Samsung’s head of mobile in the UK said: “We need to return to being the masters of our technology and stop being slaves to our phones.”
Many studies have shown that both the young and old alike are becoming increasingly addicted to smartphones, social media and the constant need for messaging.
“Let’s not spend our life looking at these devices. You look around and everyone is doing it, leaning over [their] phones. Let’s make the device be the slave and we’ll be the master – let’s turn the roles completely on their head.”
Now the way that he says this can be done is leverage their vast portfolio of devices, from fridges to cookers, vacuums and TVs, as well as its SmartThings, Internet of Things platform, to shift the game towards a more intelligent, connected future that frees us from phone obsession.
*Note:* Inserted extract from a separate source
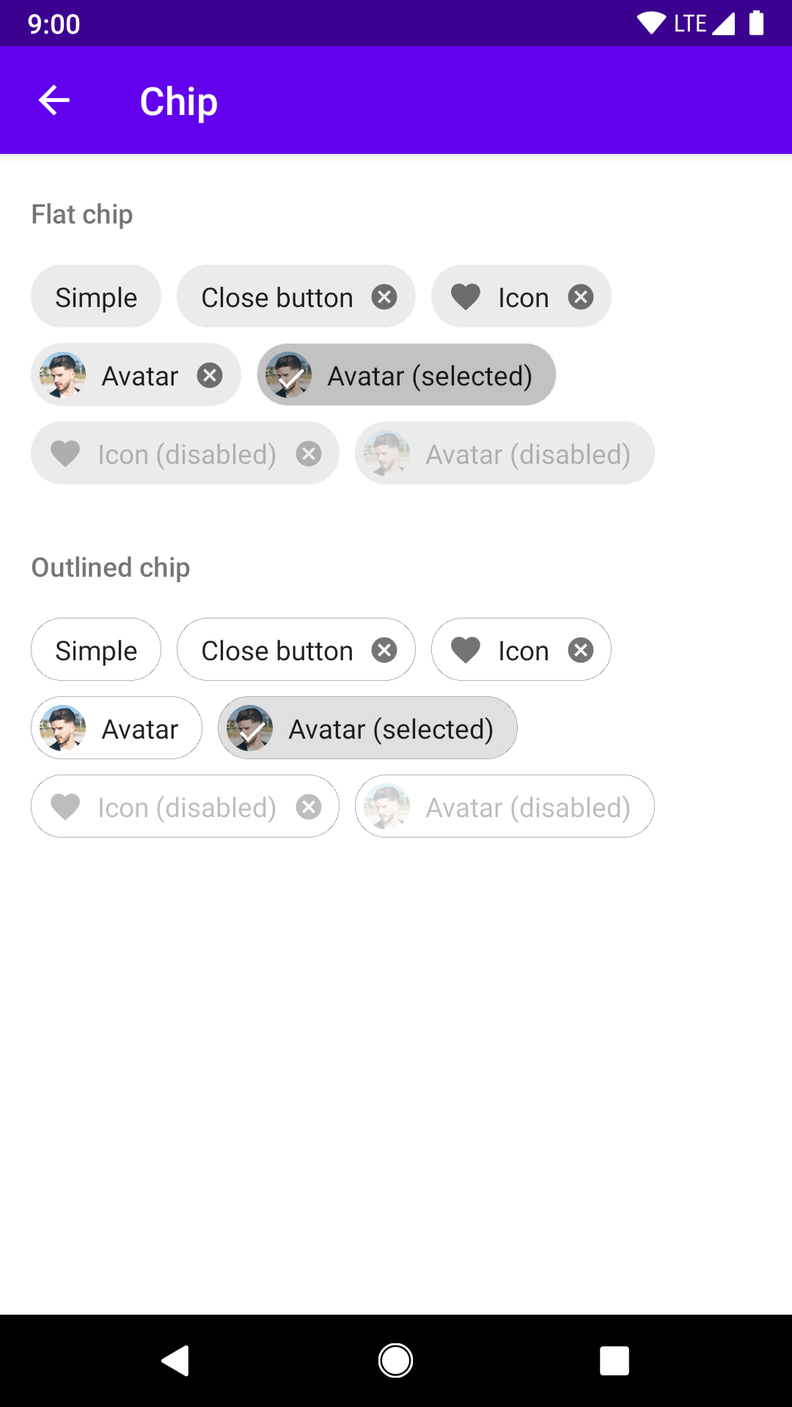Image resolution: width=792 pixels, height=1407 pixels.
Task: Select the flat Simple chip
Action: [96, 297]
Equifax is back in the news
Last month, reports surfaced that more information than previously thought may have been exposed in Equifax’s massive data breach and this week, the company confirmed it. Along with the 145.5 million individuals already reported to have been affected by the breach, Equifax says another 2.4 million were as well.
Now to play this down, the interim CEO of Equifax said that:
“This is not about newly discovered stolen data. It’s about sifting through the previously identified stolen data, analyzing other information in our databases that was not taken by the attackers and making connections that enabled us to identify additional individuals.”